Tutto questo concorre a formare il nostro immaginario e la sua connessione con il nostro intimo è diretta.
Per questo, quando c’è una partita in cui è impegnata la nostra squadra, mettiamo in gioco anche noi stessi, è una parte della nostra anima a essere toccata. E’ difficile pensare a divertirsi, a vivere la gara come un evento di intrattenimento. Alan Durban, Allenatore dello Stoke City citato da Nick Hornby in Febbre a 90, fu molto chiaro “Se volete divertirvi andate a vedere i pagliacci!”. Il tifoso vive in modo viscerale e amplificato tutte le sensazioni derivanti dal risultato finale e da come esso matura.
Sono rarissime, nella storia di questo sport, le squadre che sono riuscite a coniugare meraviglia estetica e trionfi.
Il calcio è un’autostrada, una linea retta che arriva dritta alla nostra anima, al nostro cervello, che ci fa scoprire vulnerabili alle passioni, che ci fa sognare ma, come ha scritto, Kipling non dobbiamo fare del sogno il nostro padrone, così come non lo dobbiamo fare del calcio. Tutti noi sappiamo benissimo quanto sia complicata la gestione e la convivenza con questo demone.
La continua guerra interiore che combattiamo per tenere a bada i due impostori, ovvero il Trionfo e la Rovina (sempre Kipling), è la genesi della nostra passione.

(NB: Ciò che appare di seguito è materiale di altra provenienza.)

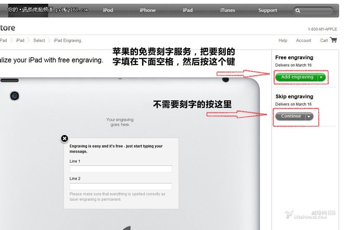Go to the iPhone navigation tab

point(148,10)
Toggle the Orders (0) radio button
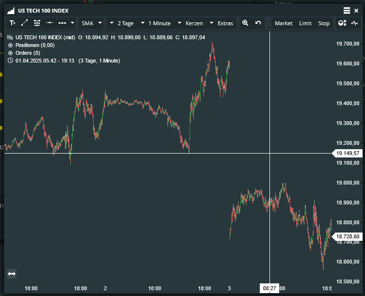The image size is (365, 296). click(11, 53)
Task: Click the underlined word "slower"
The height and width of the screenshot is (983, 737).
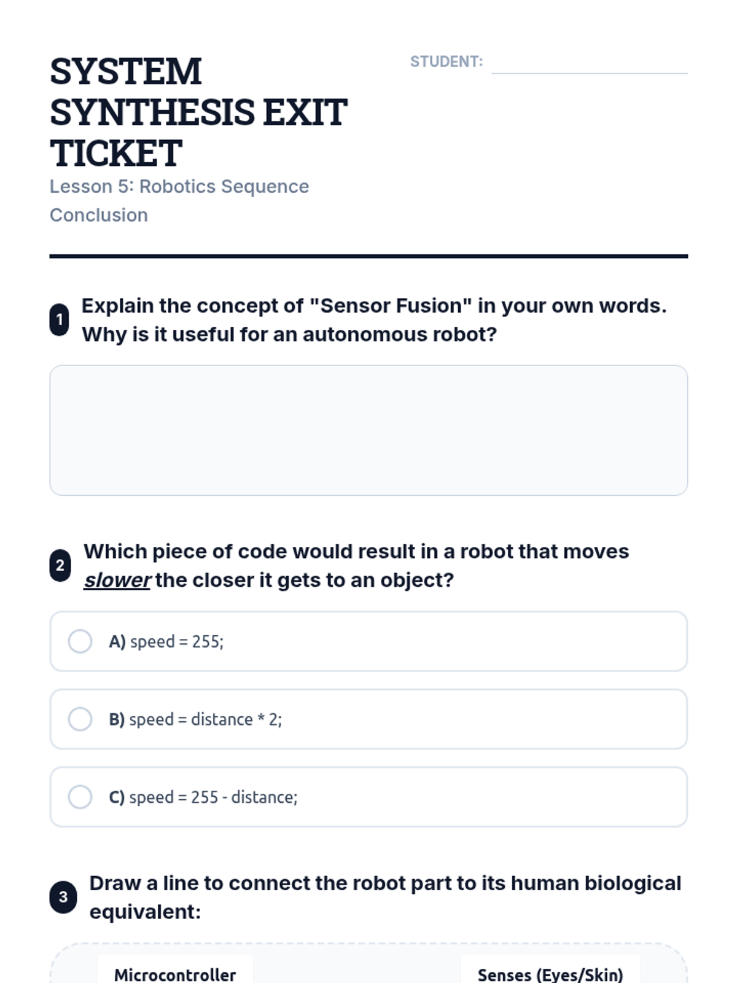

Il gioco del calcio è sempre più descritto e sempre meno raccontato e così si finisce per dimenticare qual è il suo rapporto con la felicità.

“Non c’è un altro posto del mondo dove l’uomo è più felice che in uno stadio di calcio.” (Albert Camus).

Dedicato a tutti quelli che amano il calcio indipendentemente dai colori.